**INSTRUCTIONS FOR THE TASK:** Repeat the listing that comes next, leaving nothing out and changing nothing.

**RECORDS PROVIDED:**
::::::::

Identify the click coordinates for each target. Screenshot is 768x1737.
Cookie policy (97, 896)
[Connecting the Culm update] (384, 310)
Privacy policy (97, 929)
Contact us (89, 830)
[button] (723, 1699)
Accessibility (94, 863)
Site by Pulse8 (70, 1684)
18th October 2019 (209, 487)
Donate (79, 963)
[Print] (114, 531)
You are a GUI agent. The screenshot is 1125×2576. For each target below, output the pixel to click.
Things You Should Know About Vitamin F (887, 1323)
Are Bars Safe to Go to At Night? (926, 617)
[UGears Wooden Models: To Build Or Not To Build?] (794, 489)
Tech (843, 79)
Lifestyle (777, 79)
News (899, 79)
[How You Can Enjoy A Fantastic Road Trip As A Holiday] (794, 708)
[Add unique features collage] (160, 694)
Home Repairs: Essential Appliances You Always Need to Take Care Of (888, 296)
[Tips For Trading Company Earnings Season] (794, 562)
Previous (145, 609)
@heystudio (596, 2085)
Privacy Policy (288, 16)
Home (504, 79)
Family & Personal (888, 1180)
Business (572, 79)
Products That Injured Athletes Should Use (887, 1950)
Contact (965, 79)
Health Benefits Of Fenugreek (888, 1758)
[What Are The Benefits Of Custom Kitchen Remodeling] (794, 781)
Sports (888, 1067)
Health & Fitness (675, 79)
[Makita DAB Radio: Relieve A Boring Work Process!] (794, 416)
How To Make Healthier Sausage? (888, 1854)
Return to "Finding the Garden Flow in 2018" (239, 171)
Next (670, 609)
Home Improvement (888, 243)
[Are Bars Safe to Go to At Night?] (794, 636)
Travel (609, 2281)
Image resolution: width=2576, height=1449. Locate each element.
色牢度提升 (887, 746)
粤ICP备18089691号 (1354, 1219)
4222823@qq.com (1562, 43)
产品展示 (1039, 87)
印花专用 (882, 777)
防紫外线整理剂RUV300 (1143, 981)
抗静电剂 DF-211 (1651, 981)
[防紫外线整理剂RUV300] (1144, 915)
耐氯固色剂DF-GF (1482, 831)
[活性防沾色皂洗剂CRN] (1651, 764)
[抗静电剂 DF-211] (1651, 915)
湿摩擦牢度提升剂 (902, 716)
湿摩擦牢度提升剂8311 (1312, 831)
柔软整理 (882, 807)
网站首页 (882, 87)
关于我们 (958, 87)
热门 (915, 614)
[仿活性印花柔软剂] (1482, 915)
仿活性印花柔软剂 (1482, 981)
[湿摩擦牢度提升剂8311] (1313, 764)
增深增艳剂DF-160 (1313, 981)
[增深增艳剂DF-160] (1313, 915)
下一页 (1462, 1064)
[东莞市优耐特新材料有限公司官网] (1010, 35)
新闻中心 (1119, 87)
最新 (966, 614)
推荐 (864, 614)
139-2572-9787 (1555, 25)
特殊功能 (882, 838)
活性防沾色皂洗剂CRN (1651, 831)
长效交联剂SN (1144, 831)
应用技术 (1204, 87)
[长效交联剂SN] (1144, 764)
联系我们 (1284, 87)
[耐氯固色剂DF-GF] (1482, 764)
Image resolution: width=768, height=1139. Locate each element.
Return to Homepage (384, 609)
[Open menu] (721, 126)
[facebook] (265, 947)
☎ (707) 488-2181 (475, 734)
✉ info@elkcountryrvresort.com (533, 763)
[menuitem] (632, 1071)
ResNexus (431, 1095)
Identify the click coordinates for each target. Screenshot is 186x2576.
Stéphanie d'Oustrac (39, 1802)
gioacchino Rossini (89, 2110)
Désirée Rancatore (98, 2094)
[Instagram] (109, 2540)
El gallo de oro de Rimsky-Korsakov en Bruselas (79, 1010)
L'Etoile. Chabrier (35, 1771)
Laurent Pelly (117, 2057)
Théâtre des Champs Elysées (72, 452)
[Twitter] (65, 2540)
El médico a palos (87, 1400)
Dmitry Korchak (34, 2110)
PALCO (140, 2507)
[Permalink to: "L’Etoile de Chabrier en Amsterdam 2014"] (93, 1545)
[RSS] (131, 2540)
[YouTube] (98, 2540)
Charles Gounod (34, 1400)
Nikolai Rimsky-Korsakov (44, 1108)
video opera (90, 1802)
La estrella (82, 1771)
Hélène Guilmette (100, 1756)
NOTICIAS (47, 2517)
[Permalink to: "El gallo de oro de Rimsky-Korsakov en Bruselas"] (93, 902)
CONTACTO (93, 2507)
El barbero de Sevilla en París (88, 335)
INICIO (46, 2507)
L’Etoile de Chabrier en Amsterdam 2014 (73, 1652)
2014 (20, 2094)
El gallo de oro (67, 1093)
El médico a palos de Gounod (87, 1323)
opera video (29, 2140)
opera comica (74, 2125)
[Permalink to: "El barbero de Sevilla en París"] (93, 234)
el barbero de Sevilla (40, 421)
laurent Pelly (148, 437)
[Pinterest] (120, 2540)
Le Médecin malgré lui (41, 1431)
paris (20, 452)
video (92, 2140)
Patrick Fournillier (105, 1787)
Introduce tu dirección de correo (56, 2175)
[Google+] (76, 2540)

::::::::

**RESULT BELOW:**
Identify the click coordinates for each target. Screenshot is 768x1737.
Cookie policy (97, 896)
[Connecting the Culm update] (384, 310)
Privacy policy (97, 929)
Contact us (89, 830)
[button] (723, 1699)
Accessibility (94, 863)
Site by Pulse8 (70, 1684)
18th October 2019 (209, 487)
Donate (79, 963)
[Print] (114, 531)
You are a GUI agent. The screenshot is 1125×2576. For each target below, output the pixel to click.
Things You Should Know About Vitamin F (887, 1323)
Are Bars Safe to Go to At Night? (926, 617)
[UGears Wooden Models: To Build Or Not To Build?] (794, 489)
Tech (843, 79)
Lifestyle (777, 79)
News (899, 79)
[How You Can Enjoy A Fantastic Road Trip As A Holiday] (794, 708)
[Add unique features collage] (160, 694)
Home Repairs: Essential Appliances You Always Need to Take Care Of (888, 296)
[Tips For Trading Company Earnings Season] (794, 562)
Previous (145, 609)
@heystudio (596, 2085)
Privacy Policy (288, 16)
Home (504, 79)
Family & Personal (888, 1180)
Business (572, 79)
Products That Injured Athletes Should Use (887, 1950)
Contact (965, 79)
Health Benefits Of Fenugreek (888, 1758)
[What Are The Benefits Of Custom Kitchen Remodeling] (794, 781)
Sports (888, 1067)
Health & Fitness (675, 79)
[Makita DAB Radio: Relieve A Boring Work Process!] (794, 416)
How To Make Healthier Sausage? (888, 1854)
Return to "Finding the Garden Flow in 2018" (239, 171)
Next (670, 609)
Home Improvement (888, 243)
[Are Bars Safe to Go to At Night?] (794, 636)
Travel (609, 2281)
Image resolution: width=2576, height=1449. Locate each element.
色牢度提升 (887, 746)
粤ICP备18089691号 (1354, 1219)
4222823@qq.com (1562, 43)
产品展示 (1039, 87)
印花专用 (882, 777)
防紫外线整理剂RUV300 (1143, 981)
抗静电剂 DF-211 (1651, 981)
[防紫外线整理剂RUV300] (1144, 915)
耐氯固色剂DF-GF (1482, 831)
[活性防沾色皂洗剂CRN] (1651, 764)
[抗静电剂 DF-211] (1651, 915)
湿摩擦牢度提升剂 (902, 716)
湿摩擦牢度提升剂8311 (1312, 831)
柔软整理 (882, 807)
网站首页 (882, 87)
关于我们 (958, 87)
热门 (915, 614)
[仿活性印花柔软剂] (1482, 915)
仿活性印花柔软剂 (1482, 981)
[湿摩擦牢度提升剂8311] (1313, 764)
增深增艳剂DF-160 (1313, 981)
[增深增艳剂DF-160] (1313, 915)
下一页 (1462, 1064)
[东莞市优耐特新材料有限公司官网] (1010, 35)
新闻中心 (1119, 87)
最新 (966, 614)
推荐 (864, 614)
139-2572-9787 (1555, 25)
特殊功能 (882, 838)
活性防沾色皂洗剂CRN (1651, 831)
长效交联剂SN (1144, 831)
应用技术 (1204, 87)
[长效交联剂SN] (1144, 764)
联系我们 (1284, 87)
[耐氯固色剂DF-GF] (1482, 764)
Image resolution: width=768, height=1139. Locate each element.
Return to Homepage (384, 609)
[Open menu] (721, 126)
[facebook] (265, 947)
☎ (707) 488-2181 (475, 734)
✉ info@elkcountryrvresort.com (533, 763)
[menuitem] (632, 1071)
ResNexus (431, 1095)
Identify the click coordinates for each target. Screenshot is 186x2576.
Stéphanie d'Oustrac (39, 1802)
gioacchino Rossini (89, 2110)
Désirée Rancatore (98, 2094)
[Instagram] (109, 2540)
El gallo de oro de Rimsky-Korsakov en Bruselas (79, 1010)
L'Etoile. Chabrier (35, 1771)
Laurent Pelly (117, 2057)
Théâtre des Champs Elysées (72, 452)
[Twitter] (65, 2540)
El médico a palos (87, 1400)
Dmitry Korchak (34, 2110)
PALCO (140, 2507)
[Permalink to: "L’Etoile de Chabrier en Amsterdam 2014"] (93, 1545)
[RSS] (131, 2540)
[YouTube] (98, 2540)
Charles Gounod (34, 1400)
Nikolai Rimsky-Korsakov (44, 1108)
video opera (90, 1802)
La estrella (82, 1771)
Hélène Guilmette (100, 1756)
NOTICIAS (47, 2517)
[Permalink to: "El gallo de oro de Rimsky-Korsakov en Bruselas"] (93, 902)
CONTACTO (93, 2507)
El barbero de Sevilla en París (88, 335)
INICIO (46, 2507)
L’Etoile de Chabrier en Amsterdam 2014 (73, 1652)
2014 (20, 2094)
El gallo de oro (67, 1093)
El médico a palos de Gounod (87, 1323)
opera video (29, 2140)
opera comica (74, 2125)
[Permalink to: "El barbero de Sevilla en París"] (93, 234)
el barbero de Sevilla (40, 421)
laurent Pelly (148, 437)
[Pinterest] (120, 2540)
Le Médecin malgré lui (41, 1431)
paris (20, 452)
video (92, 2140)
Patrick Fournillier (105, 1787)
Introduce tu dirección de correo (56, 2175)
[Google+] (76, 2540)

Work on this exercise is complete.